The new Hamilton Project analysis, however, noticeably strengthens the evidence. (I am on Hamilton’s advisory council.) Diane Schanzenbach, Megan Mumford, Ryan Nunn and Lauren Bauer examined changes over time in the relationship between health and income. And, using laboratory measurements of health biomarkers from the National Health and Nutrition Examination Survey, they constructed a new measure of stress load.
That survey is particularly insightful for the purpose at hand because it collects health measurements along with more traditional socioeconomic and related data, and because its data go back several decades. The Hamilton team looked at the measurements from 1976-80 and 2009-14 to see how things had changed.
Beginning with self-reported health, the researchers found a decline for all income groups, but for high-income people, the change was small and not statistically significant. For low-income people, the decline was much larger and statistically significant.

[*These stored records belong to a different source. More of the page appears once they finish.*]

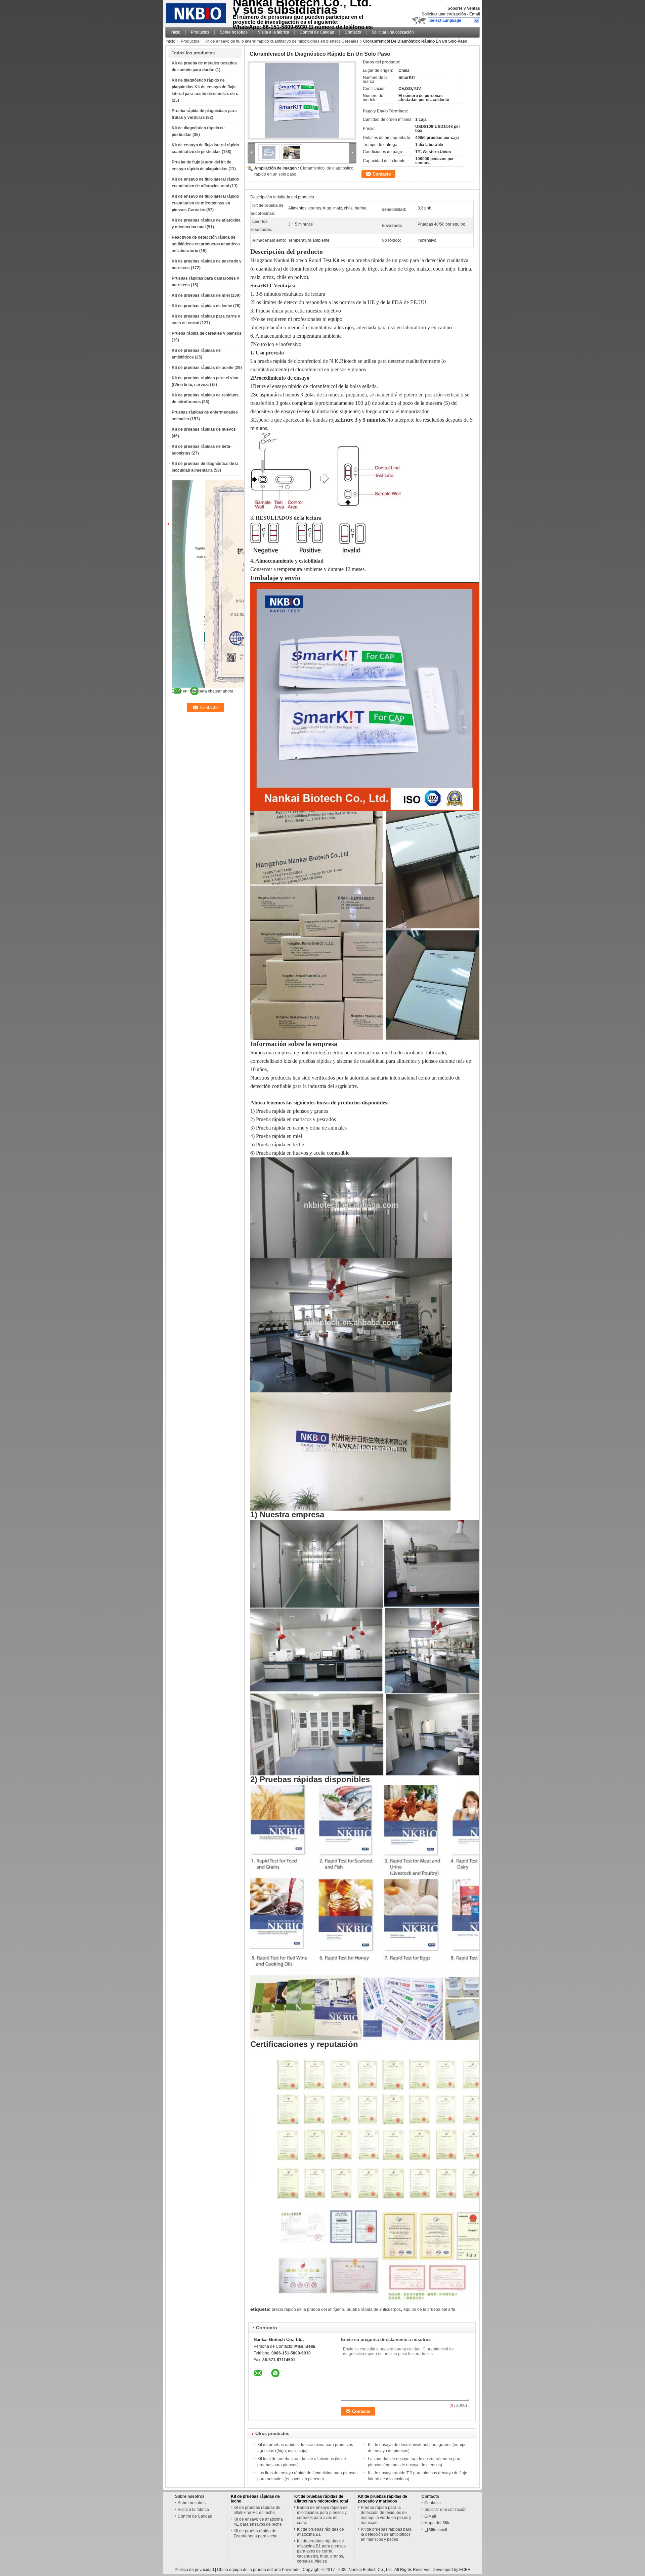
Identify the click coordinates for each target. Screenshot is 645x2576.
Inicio (175, 32)
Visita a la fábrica (273, 32)
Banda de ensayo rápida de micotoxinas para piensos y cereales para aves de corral (322, 2515)
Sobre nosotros (234, 32)
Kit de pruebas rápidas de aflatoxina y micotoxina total (321, 2498)
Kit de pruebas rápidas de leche (202, 305)
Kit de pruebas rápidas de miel (201, 295)
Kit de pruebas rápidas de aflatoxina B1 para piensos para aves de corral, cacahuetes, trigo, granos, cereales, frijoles (321, 2551)
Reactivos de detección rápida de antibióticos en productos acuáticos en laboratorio (206, 244)
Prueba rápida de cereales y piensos (207, 333)
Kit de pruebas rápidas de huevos (204, 429)
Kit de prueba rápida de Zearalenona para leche (255, 2533)
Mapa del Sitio (437, 2523)
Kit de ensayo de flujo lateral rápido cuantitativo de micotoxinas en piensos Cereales (281, 41)
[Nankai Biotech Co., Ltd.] (477, 21)
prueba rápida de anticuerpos (374, 2309)
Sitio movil (437, 2530)
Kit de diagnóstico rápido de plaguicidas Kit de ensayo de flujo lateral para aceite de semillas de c (205, 87)
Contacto (353, 32)
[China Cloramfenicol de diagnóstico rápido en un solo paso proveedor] (302, 100)
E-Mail (430, 2516)
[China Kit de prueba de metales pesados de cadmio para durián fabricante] (197, 11)
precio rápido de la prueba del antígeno (308, 2309)
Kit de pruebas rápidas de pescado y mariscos (382, 2498)
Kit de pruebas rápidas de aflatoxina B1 (320, 2532)
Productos (200, 32)
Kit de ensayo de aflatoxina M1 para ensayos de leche (258, 2522)
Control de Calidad (317, 32)
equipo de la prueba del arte (429, 2309)
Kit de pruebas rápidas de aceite (202, 367)
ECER (465, 2569)
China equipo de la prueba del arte (249, 2569)
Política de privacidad (194, 2569)
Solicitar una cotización (444, 14)
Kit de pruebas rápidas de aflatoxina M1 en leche (257, 2510)
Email (474, 14)
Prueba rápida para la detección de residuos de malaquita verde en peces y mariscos (386, 2515)
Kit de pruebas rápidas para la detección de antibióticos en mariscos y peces (386, 2534)
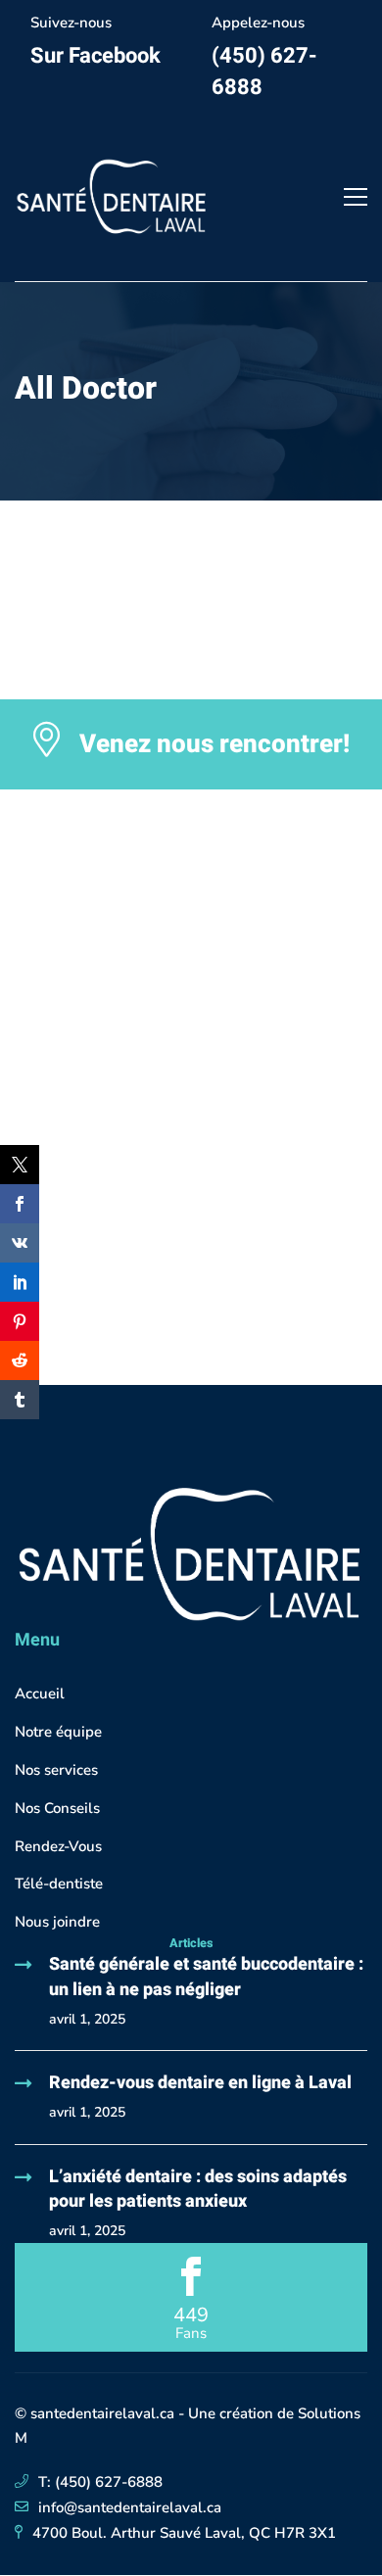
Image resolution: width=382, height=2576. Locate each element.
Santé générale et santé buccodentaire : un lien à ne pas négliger (206, 1977)
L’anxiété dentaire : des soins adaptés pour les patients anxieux (198, 2190)
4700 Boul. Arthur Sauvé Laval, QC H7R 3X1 (184, 2533)
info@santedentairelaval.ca (129, 2507)
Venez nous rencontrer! (214, 744)
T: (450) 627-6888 (100, 2482)
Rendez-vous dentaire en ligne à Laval (200, 2083)
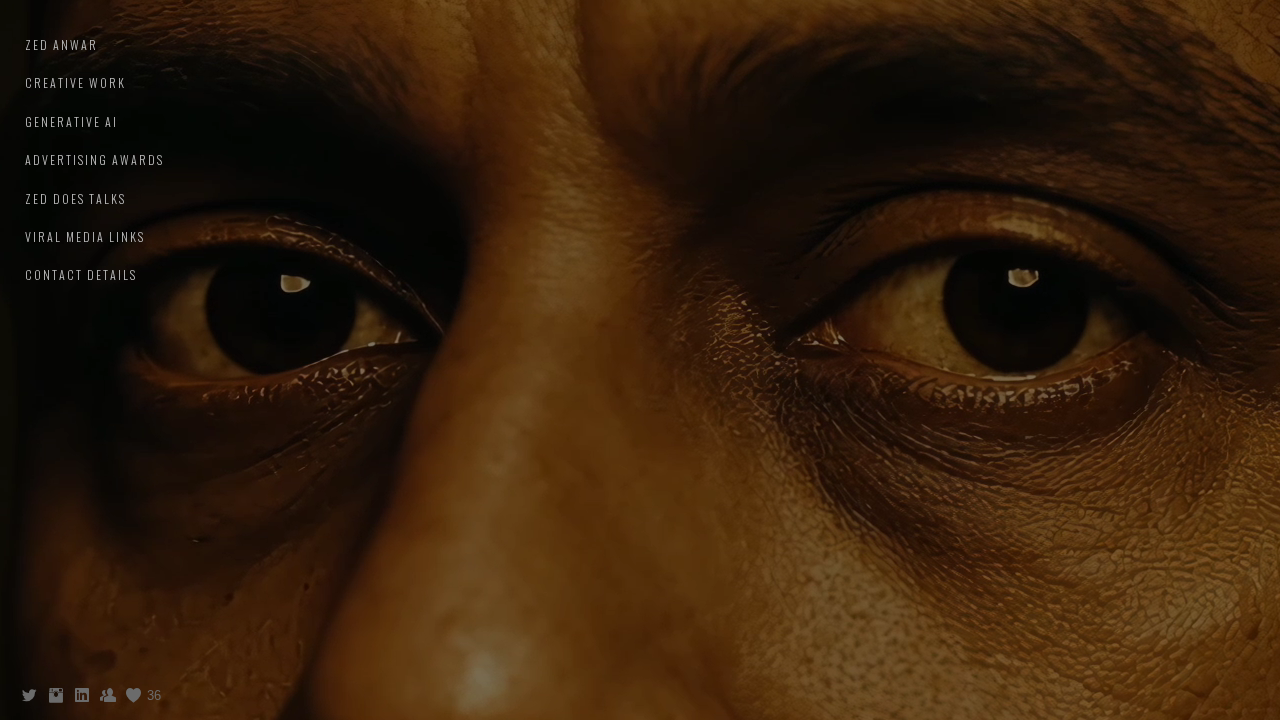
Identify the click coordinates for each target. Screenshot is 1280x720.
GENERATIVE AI (71, 121)
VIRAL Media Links (85, 236)
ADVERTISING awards (94, 159)
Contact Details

The researchers next examined the data on biomarkers that are associated with long-term stress. Note that this approach does not measure the external environment, but rather how one internalizes it. The measurements involved have all been identified in the medical literature as predictors of illness and mortality: blood pressure, triglycerides and cholesterol (markers of cardiovascular risk); creatinine (kidney function); and albumin (liver function). The researchers then combined these into a single stress index, based on how much each variable affected self-reported health.
Two features of the results stand out. First, across the board, stress loads have grown heavier since the late 1970s. Second, the increase has been substantially larger for low-income people than for high-income people.
We may never have definitive proof of the stress theory to explain the widening life expectancy gap. But these new results — which will come as no surprise to anyone who has read “Hillbilly Elegy,” by J.D. Vance — are strong evidence that stress load plays a crucial role in stagnant or declining life expectancy among America’s low- and middle-income families.
This column does not necessarily reflect the opinion of the editorial board or Bloomberg LP and its owners.